Recently, there has been much rhetoric qualitative improvement of education in Pakistan but most of the efforts in this regard are confined to the physical and measurable change, as it is easy to bring about such a change and convenient to demonstrate it. The problem, however, with this kind of change is that it focuses only on the quantitative aspects and numbers tend to dominate more than individuals. The school management believes in and encourages a machine-like, automated system of teaching and learning as it is handy to monitor, convenient to document, easy to evaluate and suitable to serve the interests of the management based on a hegemonic paradigm where there is little room for the individual freedoms of teachers, for personal initiative, out-of-the-box thinking, reflective stance, and creative space.
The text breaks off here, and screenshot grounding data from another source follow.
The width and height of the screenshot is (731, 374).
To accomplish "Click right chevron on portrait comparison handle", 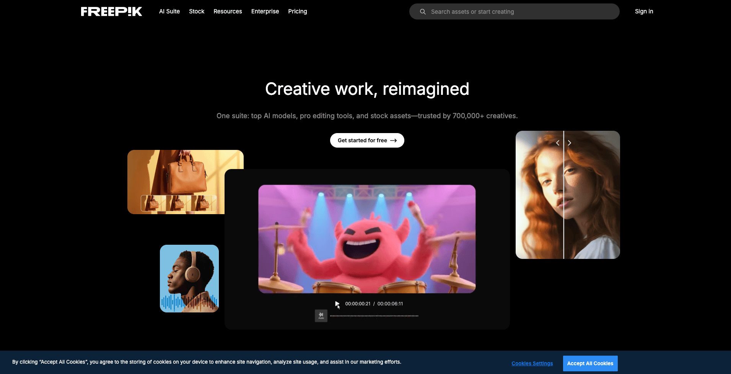I will point(570,143).
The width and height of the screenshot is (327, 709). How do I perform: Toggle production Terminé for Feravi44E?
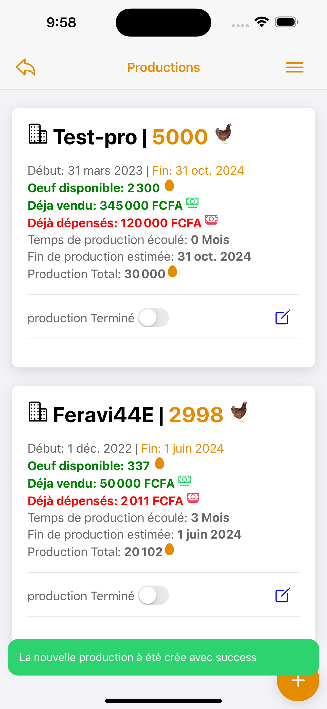point(153,595)
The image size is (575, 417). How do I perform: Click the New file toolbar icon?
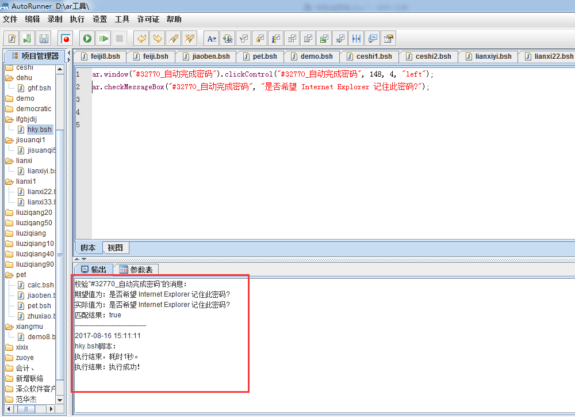(x=12, y=39)
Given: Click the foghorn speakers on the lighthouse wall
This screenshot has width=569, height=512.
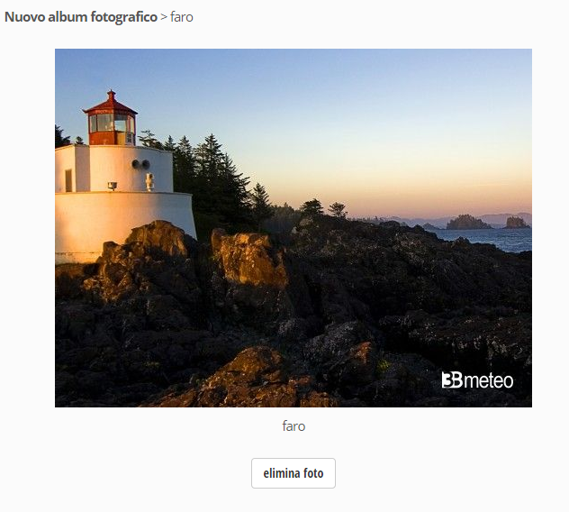Looking at the screenshot, I should click(140, 164).
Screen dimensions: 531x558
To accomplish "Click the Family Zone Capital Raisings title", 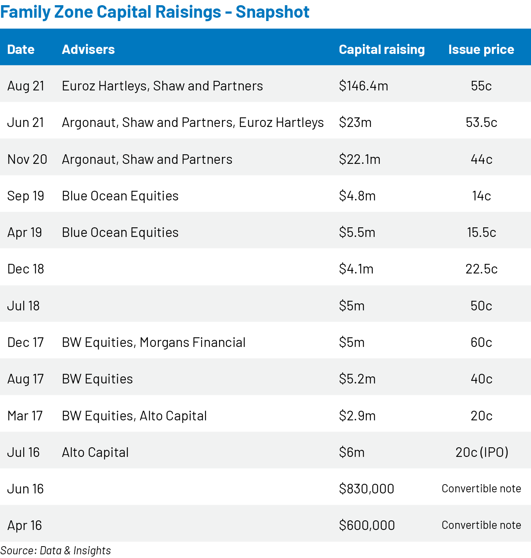I will coord(155,12).
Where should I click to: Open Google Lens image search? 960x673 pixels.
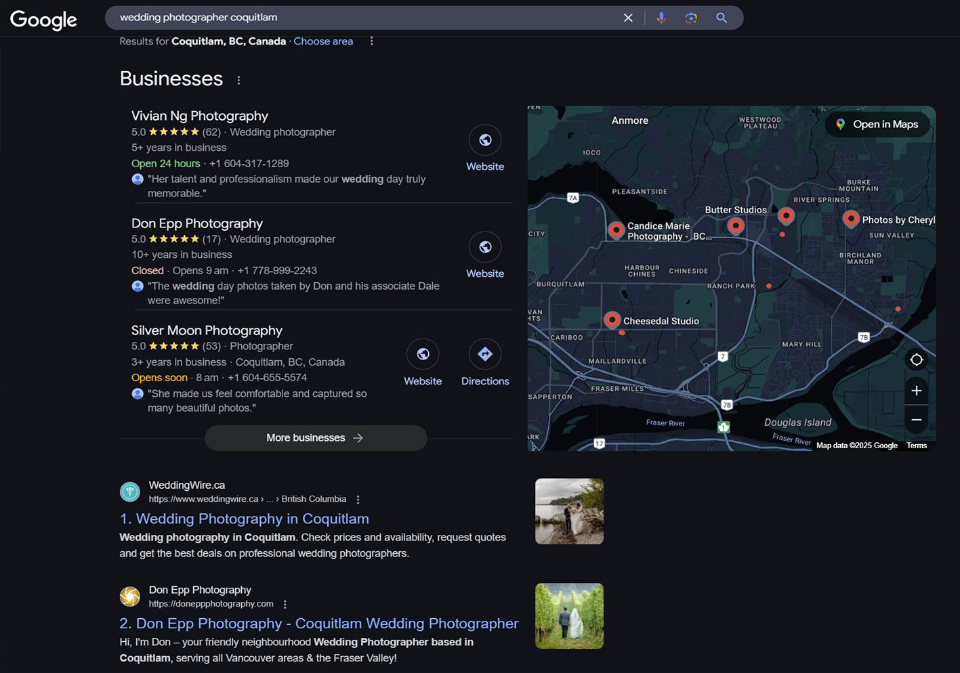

Present-day school managements believe in and encourage a machine-like, automated system of teaching and learning as it is handy to monitor, convenient to document, easy to evaluate and suitable to serve the interests of managements.

 

Thus the goal of education has been confined to produce mono-cultural minds, possessing robotic thinking, acting in a mechanical manner, demonstrating efficiency and productivity by moving in fixed grooves and approving unequal social relations dictated by the powerful groups of society. Postman in his provocative book, “The End of Education”, laments the state of schools at large. Schools, being an important source of the socialization process are unable to construct their own narrative or reason. In most cases, the schools help approve, certify, validate and perpetuate the powerful narrative or ideology of society’s powerful social groups. In contemporary times it is the ideology of neo-liberalism, based on the maximization of profit, which is acting as a driving force in our educational system and in turn being justified by the existing educational system.

 

Out Of Focus

It is true that the role of schools as a constituent of social reality has been constrained and curtailed with the emergence of a powerful media, popularizing the ideology of consumerism, but even the little space for movement that remains with schools is not being exploited in a creative manner. The reason is the overemphasis on the development of piecemeal skills assessed through a discreet point-testing system depending heavily on objective-type questions. This kind of assessment is popular for a number of reasons, including its so-called objectivity and easy-to-mark tests. Such tests can be easily marked with the help of computers in a very short time. The problem, however, with such a testing system is that its scores do not reflect the competence and ability of students to critically reflect and apply knowledge in a new situation.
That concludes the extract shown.